We’ve all grown profoundly more curious about our food. New realms of knowledge available online coupled with a hearty dose of scepticism post-recession have left us all keen to know the where, what and how when it comes to what’s on our plates. All which should make The Food Chain (Channel 4, 4 April, 8.30pm) a fascinating and topical addition to our weekly viewing, with its promise to throw a light on how food travels from farm to fork. But if that was the plan, it failed spectacularly.

It all started well. We joined Cornish fishermen as they hauled in writhing silvery masses of sardines in the early hours to be sent straight to a processor, which sorts and ships 15 million kilograms of fish each year.
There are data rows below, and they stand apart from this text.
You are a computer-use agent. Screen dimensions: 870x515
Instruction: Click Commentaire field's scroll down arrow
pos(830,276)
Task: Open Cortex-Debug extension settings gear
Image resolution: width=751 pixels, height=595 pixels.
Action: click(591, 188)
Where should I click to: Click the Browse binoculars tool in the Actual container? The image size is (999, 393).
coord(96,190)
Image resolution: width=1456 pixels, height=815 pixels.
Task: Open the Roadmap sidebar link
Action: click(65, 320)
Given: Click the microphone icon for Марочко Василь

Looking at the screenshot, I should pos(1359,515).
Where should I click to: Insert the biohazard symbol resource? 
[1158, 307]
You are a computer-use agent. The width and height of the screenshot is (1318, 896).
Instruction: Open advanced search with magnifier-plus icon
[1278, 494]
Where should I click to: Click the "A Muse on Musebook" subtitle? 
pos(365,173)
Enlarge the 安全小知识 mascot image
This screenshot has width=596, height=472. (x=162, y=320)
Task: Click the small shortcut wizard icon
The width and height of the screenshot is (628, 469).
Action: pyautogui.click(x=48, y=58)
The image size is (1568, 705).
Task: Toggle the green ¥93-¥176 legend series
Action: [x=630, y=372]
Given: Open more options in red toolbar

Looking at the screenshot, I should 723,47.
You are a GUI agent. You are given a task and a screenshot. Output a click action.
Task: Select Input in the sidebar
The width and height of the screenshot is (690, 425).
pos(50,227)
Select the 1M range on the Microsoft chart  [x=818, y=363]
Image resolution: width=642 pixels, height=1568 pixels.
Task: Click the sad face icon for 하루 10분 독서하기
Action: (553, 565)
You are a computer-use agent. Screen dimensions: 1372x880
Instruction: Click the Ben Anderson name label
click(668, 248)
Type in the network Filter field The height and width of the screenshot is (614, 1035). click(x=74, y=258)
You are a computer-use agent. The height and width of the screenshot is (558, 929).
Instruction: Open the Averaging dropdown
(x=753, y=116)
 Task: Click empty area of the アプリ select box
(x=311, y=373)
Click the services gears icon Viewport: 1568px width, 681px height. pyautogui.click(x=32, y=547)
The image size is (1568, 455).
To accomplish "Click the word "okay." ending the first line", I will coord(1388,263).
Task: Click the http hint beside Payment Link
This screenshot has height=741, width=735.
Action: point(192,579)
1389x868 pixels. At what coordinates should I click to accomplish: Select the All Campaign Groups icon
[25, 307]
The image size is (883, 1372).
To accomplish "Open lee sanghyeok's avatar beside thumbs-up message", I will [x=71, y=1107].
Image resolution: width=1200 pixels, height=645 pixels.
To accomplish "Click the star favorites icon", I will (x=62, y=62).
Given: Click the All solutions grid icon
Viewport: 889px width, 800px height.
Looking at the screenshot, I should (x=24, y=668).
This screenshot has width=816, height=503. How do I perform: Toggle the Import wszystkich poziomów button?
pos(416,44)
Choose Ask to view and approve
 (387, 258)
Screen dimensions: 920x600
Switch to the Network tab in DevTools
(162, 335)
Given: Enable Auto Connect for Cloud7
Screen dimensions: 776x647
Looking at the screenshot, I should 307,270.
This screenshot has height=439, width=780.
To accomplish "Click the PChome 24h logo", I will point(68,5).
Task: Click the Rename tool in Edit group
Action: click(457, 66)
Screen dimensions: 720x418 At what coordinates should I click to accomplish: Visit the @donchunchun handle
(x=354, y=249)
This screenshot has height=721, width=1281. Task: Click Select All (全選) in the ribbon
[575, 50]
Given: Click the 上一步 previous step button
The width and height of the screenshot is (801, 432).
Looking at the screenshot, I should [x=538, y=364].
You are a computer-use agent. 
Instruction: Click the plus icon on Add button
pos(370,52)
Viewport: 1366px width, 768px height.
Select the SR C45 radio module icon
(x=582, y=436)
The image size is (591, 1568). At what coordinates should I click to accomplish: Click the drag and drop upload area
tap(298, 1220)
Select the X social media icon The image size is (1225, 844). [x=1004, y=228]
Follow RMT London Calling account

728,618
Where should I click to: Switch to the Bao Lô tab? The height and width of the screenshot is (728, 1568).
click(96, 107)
Two hundred miles away on the Isle of Wight, 3,000kg of juicy piccolo tomatoes were harvested and stacked in crates for shipping.

But what happens next is an utter mystery. Short of a quick glance at Ocado’s labyrinthine warehouse, the show merrily skipped all interim steps in the supply chain to end up in kitchens up and down the UK. An Italian blogger whipped up a tomato pasta sauce passed down through the generations, staff at Google HQ were spoiled with a tomato salad worthy of a Michelin star and the GB Olympic rowing team tucked into marinated sardines for their third meal of the day.

It may all look delicious, but an in-depth look at the food chain it is not. Caught between a pledge to provide insight on the industry and its aspirations to be (yet another) cookery show, The Food Chain ends up missing any mark at all.